In regional Thai restaurants like Sri Siam Cafe, don’t judge the menu by the front cover. Instead, flip immediately to the back page, where you’re bound to find a treasure trove of unusual specialties. Of course, at Sri Siam Cafe, the back page is just as likely to be missing entirely, but flip through enough menus and your persistence will be rewarded.

Sri Siam Cafe has occupied a North Hollywood strip mall since 1984. In over 25 years of business, they’ve amassed 125 menu items, including a column of Chef Specials and a separate section of House Specials. Sri Siam is a good place to bring a big group, since there are so many menu items that transcend typical pad Thai.


Thai Food Los Angeles
We started with Crispy Rice Salad ($6.95), a well balanced dish with crispy rice grains, whole roasted peanuts, spicy julienne ginger, green onions, cilantro and cubes of sour Thai sausage, which fall somewhere between Spam and ham on the pork spectrum. The tart, fatty cubes packed a bigger punch than either meat.

Thai Food Los Angeles
The signature dish of Chiang Mai is probably khao soi (spelled kao soy at Sri Siam) The egg noodle and curry powder soup ($6.95) is available with either beef or pork. Of course we went with pork. Lean cuts of white meat porcine imparted flavor into the sweet coconut milk-rich broth. Slippery fettuccine-like egg noodles were crowned with a thatch of crispy noodles up top. We wondered whether curry powder was a flavor shortcut, but it’s hard to imagine too many restaurants blending curry on a regular basis.

Thai Food Los Angeles
At many neighborhood Thai restaurants, you’ll find “larb” with either ground chicken or pork. Sri Siam Cafe ups the ante with Larb Ped ($8.95), chopping grilled duck leg and tossing it with tangy chile lime dressing, gritty roasted rice, shaved red onion and dry chile pods. This was the only dish of the meal that really brought the heat. Of course no Thai restaurant can bring the pain like Jitlada, so this larb was still tame by comparison.

Thai Sauces Los Angeles
On the side, we received a plate of bracing pickled vegetables, shaved onion and bean sprouts, all of which enriched the textural contrast of the soup. We also scored a dish of chile oil doused with chile flakes, which brought some good heat to an otherwise mild dish.

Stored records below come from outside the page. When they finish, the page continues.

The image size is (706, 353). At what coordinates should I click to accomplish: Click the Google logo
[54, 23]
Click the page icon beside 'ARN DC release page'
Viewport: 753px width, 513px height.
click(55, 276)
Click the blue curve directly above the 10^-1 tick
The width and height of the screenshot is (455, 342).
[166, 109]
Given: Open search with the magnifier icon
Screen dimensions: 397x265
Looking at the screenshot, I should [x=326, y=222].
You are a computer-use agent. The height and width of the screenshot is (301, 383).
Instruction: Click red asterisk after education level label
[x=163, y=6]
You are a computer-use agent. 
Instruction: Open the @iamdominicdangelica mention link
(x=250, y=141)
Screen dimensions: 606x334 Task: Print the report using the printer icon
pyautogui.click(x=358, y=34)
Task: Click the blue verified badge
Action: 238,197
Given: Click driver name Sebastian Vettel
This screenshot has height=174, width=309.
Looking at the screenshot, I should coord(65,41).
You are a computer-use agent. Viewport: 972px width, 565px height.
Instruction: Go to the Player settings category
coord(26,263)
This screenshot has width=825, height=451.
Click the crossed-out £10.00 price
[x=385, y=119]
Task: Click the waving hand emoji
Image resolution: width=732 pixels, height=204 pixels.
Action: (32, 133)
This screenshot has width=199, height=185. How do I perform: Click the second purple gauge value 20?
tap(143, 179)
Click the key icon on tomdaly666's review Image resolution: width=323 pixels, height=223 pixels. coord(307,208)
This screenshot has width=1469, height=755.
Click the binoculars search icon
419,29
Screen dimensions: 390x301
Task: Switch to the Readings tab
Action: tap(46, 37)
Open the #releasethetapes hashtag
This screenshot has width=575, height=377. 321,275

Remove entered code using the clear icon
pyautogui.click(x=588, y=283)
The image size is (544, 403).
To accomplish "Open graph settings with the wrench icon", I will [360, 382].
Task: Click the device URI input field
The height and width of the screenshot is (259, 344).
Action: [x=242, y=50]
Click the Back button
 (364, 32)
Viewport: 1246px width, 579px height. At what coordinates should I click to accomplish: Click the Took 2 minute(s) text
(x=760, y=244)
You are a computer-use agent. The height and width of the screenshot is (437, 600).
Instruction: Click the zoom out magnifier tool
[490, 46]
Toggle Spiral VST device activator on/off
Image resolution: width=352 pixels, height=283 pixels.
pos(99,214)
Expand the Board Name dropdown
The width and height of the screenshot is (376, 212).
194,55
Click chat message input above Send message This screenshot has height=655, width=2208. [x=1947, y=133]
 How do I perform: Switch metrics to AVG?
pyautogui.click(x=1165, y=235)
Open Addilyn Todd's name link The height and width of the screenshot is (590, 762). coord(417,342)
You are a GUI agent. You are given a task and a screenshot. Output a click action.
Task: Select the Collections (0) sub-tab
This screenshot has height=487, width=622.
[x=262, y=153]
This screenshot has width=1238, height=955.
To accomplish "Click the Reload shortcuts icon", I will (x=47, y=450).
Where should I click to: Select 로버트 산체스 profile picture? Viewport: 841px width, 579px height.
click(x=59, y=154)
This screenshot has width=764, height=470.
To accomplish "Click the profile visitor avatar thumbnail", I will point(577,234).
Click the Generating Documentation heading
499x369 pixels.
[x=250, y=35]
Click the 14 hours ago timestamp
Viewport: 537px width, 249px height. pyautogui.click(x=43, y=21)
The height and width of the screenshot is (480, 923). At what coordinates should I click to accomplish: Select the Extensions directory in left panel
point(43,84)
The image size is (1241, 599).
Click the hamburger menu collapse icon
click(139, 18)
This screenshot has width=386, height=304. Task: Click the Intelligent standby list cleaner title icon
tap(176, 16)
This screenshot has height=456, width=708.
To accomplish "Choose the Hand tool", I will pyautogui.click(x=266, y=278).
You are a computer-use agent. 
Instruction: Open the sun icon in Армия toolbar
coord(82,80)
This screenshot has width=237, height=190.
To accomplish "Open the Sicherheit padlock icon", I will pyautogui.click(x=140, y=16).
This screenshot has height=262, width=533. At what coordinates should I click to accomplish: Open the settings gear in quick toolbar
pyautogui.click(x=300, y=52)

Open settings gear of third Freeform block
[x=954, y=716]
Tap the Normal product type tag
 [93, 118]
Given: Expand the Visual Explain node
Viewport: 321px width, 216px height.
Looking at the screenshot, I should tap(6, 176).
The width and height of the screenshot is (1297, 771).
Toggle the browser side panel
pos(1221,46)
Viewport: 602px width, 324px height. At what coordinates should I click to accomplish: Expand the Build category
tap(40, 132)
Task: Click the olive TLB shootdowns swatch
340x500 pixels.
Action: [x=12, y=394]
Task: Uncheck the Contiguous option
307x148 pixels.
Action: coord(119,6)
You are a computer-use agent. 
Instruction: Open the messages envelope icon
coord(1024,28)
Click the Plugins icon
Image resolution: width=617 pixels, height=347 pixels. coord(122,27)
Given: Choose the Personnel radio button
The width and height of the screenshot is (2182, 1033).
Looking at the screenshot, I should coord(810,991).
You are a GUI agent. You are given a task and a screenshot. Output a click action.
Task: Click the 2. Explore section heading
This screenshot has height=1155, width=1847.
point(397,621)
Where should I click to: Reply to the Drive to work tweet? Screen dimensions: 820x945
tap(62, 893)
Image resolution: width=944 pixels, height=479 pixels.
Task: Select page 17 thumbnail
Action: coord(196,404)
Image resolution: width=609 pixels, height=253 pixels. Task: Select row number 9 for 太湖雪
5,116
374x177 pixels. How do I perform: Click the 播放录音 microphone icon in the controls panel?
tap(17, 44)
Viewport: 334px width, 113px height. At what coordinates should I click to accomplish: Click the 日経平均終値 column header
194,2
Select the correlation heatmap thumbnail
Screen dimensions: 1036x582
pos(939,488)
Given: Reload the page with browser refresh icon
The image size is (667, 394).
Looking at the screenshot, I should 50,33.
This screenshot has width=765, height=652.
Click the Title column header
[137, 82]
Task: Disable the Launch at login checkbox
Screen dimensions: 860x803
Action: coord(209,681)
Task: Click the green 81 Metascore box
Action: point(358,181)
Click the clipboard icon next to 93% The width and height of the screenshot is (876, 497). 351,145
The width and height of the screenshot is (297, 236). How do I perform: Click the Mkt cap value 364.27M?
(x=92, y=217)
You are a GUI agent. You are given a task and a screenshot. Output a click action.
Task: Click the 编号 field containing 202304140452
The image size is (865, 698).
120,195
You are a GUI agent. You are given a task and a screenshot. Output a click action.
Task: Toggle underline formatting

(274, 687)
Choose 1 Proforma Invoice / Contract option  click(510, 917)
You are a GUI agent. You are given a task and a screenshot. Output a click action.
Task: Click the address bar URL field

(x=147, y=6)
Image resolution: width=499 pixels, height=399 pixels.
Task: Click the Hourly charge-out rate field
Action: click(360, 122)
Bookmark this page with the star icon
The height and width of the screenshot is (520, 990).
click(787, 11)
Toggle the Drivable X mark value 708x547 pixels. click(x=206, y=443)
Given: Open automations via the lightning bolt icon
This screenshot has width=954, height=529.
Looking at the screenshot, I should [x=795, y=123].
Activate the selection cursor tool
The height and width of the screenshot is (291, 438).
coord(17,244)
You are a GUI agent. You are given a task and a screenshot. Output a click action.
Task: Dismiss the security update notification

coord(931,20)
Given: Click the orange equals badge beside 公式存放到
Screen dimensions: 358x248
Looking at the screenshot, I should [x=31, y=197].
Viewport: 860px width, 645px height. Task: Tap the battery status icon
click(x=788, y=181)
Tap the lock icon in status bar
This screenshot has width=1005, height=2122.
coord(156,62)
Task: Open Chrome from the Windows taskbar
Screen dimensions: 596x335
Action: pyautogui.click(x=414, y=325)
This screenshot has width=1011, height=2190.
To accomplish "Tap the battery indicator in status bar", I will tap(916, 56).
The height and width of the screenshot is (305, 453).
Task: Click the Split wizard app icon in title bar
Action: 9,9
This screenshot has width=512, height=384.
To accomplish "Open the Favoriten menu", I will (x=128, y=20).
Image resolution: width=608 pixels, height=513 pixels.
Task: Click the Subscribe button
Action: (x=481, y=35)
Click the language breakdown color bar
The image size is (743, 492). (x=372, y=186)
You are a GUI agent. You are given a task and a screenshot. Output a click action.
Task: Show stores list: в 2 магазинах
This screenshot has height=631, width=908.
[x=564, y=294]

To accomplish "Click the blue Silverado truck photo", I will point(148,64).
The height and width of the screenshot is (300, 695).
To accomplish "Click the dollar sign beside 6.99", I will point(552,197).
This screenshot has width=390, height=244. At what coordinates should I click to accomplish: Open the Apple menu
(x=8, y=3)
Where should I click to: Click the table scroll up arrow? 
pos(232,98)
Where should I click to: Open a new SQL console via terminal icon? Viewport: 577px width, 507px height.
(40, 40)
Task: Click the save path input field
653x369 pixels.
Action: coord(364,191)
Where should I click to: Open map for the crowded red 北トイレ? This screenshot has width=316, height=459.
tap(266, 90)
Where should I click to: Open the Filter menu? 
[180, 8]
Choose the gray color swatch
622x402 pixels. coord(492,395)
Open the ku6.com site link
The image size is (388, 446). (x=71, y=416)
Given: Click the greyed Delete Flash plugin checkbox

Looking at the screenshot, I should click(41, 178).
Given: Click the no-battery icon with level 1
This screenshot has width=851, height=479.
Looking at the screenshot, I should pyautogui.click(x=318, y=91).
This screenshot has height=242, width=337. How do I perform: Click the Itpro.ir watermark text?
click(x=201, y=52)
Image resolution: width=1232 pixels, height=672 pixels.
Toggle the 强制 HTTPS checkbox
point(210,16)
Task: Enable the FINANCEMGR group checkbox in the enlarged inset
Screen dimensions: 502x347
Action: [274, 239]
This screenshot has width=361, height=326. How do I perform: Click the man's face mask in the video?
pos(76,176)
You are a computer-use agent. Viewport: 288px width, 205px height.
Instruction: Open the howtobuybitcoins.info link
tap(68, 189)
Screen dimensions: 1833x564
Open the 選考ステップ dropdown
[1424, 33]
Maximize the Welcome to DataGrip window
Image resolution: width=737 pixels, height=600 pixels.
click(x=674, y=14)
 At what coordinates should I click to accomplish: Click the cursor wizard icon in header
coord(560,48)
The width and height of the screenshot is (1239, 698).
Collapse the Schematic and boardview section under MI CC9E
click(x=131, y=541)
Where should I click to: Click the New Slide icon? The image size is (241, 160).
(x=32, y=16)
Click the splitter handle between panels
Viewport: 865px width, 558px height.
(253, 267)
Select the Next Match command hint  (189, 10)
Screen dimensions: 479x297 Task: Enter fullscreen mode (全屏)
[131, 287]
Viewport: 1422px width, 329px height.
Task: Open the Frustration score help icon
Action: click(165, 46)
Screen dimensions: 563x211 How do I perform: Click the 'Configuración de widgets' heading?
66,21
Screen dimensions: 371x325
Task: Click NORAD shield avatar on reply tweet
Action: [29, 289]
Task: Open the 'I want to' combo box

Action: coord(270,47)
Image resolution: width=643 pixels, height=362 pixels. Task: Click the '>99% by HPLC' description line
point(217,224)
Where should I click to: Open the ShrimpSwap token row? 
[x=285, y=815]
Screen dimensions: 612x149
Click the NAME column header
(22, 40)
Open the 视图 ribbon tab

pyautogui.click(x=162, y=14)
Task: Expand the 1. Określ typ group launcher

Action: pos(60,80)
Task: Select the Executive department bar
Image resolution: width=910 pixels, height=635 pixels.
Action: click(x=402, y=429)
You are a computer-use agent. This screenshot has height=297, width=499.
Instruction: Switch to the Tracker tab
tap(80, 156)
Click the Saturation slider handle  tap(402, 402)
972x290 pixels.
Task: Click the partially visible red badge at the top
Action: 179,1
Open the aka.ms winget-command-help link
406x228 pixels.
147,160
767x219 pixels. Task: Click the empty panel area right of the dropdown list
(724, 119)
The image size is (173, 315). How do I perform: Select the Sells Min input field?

No surprise, the versions of khao soi that I ate (and ate some more) in Thailand offered deeper complexity and richer flavor. This was a solid but overly sweet version with relatively simplistic sides.

Is Sri Siam Cafe as compelling as northern Thai restaurants like Spicy BBQ or Bua Siam? Probably not, since the flavors aren’t as bold, but it’s still one of the better Thai restaurants in an area of the city that basically amounts to Thai Town 2.0.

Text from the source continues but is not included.